→ **The data**:

****

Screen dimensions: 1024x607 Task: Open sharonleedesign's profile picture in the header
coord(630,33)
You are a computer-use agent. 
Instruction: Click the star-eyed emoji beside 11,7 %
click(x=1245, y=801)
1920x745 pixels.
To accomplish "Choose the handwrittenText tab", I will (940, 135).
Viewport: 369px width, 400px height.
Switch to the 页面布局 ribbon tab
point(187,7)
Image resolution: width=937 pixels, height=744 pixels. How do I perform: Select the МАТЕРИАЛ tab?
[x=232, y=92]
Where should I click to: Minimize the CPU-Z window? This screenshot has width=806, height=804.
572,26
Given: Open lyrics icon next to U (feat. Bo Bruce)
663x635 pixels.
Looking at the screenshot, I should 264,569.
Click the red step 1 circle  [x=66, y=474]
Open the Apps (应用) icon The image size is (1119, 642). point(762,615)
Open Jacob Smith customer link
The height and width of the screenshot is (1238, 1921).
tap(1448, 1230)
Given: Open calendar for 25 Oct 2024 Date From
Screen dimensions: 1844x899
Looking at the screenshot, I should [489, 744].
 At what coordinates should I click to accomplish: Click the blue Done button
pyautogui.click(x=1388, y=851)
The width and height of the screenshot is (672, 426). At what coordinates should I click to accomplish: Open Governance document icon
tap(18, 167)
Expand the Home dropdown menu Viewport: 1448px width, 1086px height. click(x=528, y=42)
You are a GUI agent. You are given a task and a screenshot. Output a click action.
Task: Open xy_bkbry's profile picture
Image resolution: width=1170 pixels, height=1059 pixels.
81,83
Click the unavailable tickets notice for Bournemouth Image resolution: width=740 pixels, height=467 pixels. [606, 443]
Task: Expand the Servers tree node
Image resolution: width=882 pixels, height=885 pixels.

****

When you transcribe the records above, keep every line exactly the same.

Screen dimensions: 1024x607 Task: Open sharonleedesign's profile picture in the header
coord(630,33)
You are a computer-use agent. 
Instruction: Click the star-eyed emoji beside 11,7 %
click(x=1245, y=801)
1920x745 pixels.
To accomplish "Choose the handwrittenText tab", I will (940, 135).
Viewport: 369px width, 400px height.
Switch to the 页面布局 ribbon tab
point(187,7)
Image resolution: width=937 pixels, height=744 pixels. How do I perform: Select the МАТЕРИАЛ tab?
[x=232, y=92]
Where should I click to: Minimize the CPU-Z window? This screenshot has width=806, height=804.
572,26
Given: Open lyrics icon next to U (feat. Bo Bruce)
663x635 pixels.
Looking at the screenshot, I should 264,569.
Click the red step 1 circle  [x=66, y=474]
Open the Apps (应用) icon The image size is (1119, 642). point(762,615)
Open Jacob Smith customer link
The height and width of the screenshot is (1238, 1921).
tap(1448, 1230)
Given: Open calendar for 25 Oct 2024 Date From
Screen dimensions: 1844x899
Looking at the screenshot, I should [489, 744].
 At what coordinates should I click to accomplish: Click the blue Done button
pyautogui.click(x=1388, y=851)
The width and height of the screenshot is (672, 426). At what coordinates should I click to accomplish: Open Governance document icon
tap(18, 167)
Expand the Home dropdown menu Viewport: 1448px width, 1086px height. click(x=528, y=42)
You are a GUI agent. You are given a task and a screenshot. Output a click action.
Task: Open xy_bkbry's profile picture
Image resolution: width=1170 pixels, height=1059 pixels.
81,83
Click the unavailable tickets notice for Bournemouth Image resolution: width=740 pixels, height=467 pixels. [606, 443]
Task: Expand the Servers tree node
Image resolution: width=882 pixels, height=885 pixels.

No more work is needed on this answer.